Prüfe bitte für jede der Aussagen (a), (b) und (c), ob sie mit dem Text über Geldpolitik übereinstimmt. Antworte jeweils mit Ja oder Nein und zitiere die entscheidenden Worte des Textes wörtlich.
(a) Im Text wird das Helikopter-Geld uneingeschränkt befürwortet.
(b) Der Kritik in der FINANZ und WIRTSCHAFT wird im Text vollständig zugestimmt.
(c) Laut dem Text geht es um Konjunkturbelebung.

DOKUMENT:
----------

Gerade dieser Zusammenhang ist wichtig zu erkennen. Es geht nicht um Konjunkturbelebung, es geht um Lösung der Schuldenkrise. Vereinzelt werde ich als „Befürworter“ des Helikopter-Geldes gesehen. Das bin ich aber nur zum Teil. Es ist mir allemal lieber, das Geld allen zu geben, statt nur einer kleinen Gruppe von Privilegierten. So sollte der Cantillon-Effekt gemindert werden.

Deshalb haben Kritiker an der Geldpolitik natürlich recht, wenn sie dringend eine Abkehr von dem Irrweg einfordern. Doch dann müssen sie auch die eigentlichen Hintergründe erkennen und einen Vorschlag machen, wie wir das Problem stattdessen lösen sollen. So teile ich diese Kritik in der FINANZ und WIRTSCHAFT voll und ganz. Vermisse aber die Lösung:

  • „Ganz sicher ist es nicht die Aufgabe einer Notenbank, strukturschwachen Volkswirtschaften (wie bspw. Mario Draghis Italien) irgendwelche konjunkturelle Wachstumsschübe zu verpassen.“ – bto: Darum geht es ja nicht. Es geht darum, Italiens Pleite zu verhindern.

----------

ANGEZEIGTE DATEN:
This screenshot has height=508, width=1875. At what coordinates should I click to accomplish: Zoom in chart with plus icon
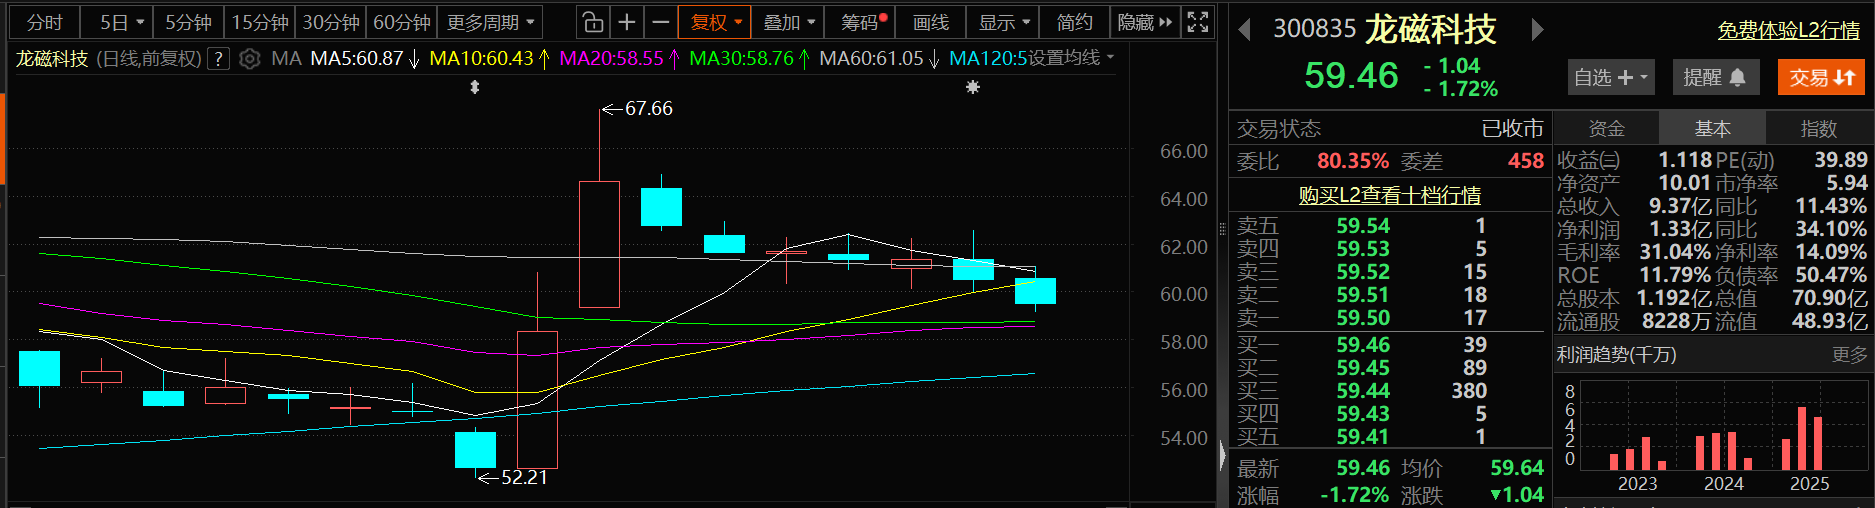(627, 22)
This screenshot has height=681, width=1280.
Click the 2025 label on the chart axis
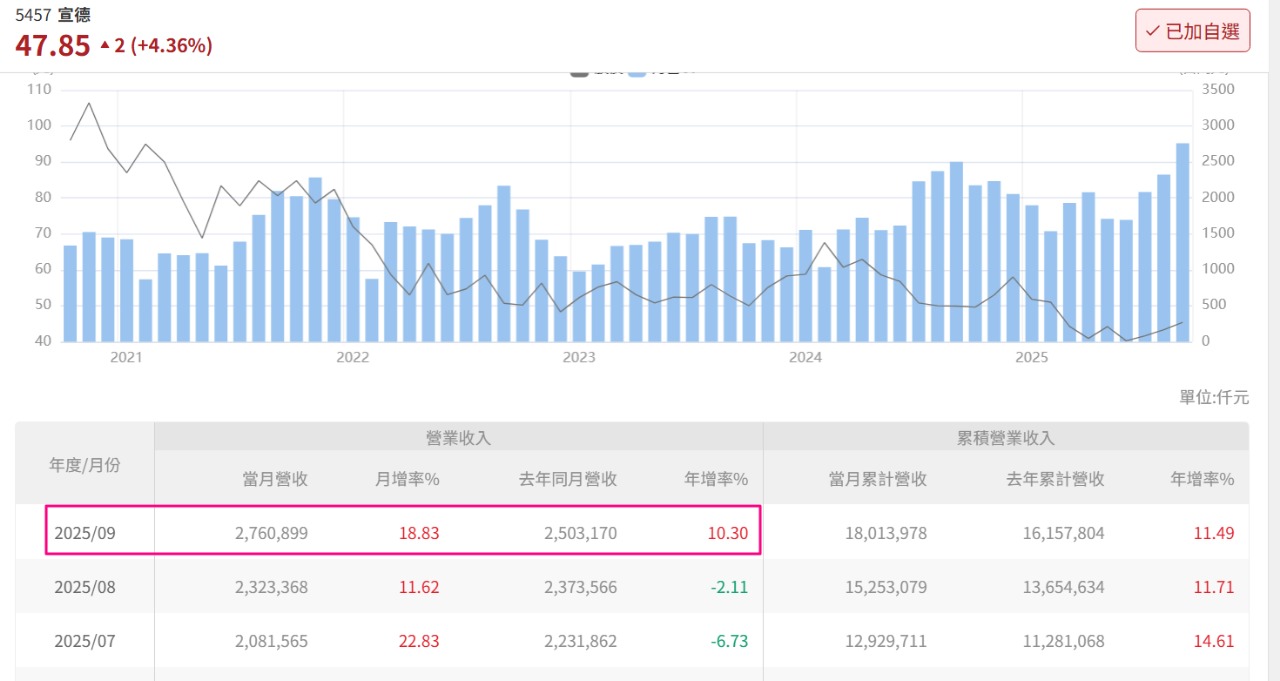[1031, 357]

----------

VOLLSTÄNDIGE ANTWORT:
(a) Nein: „Das bin ich aber nur zum Teil.“
(b) Ja: „So teile ich diese Kritik in der FINANZ und WIRTSCHAFT voll und ganz.“
(c) Nein: „Es geht nicht um Konjunkturbelebung, es geht um Lösung der Schuldenkrise.“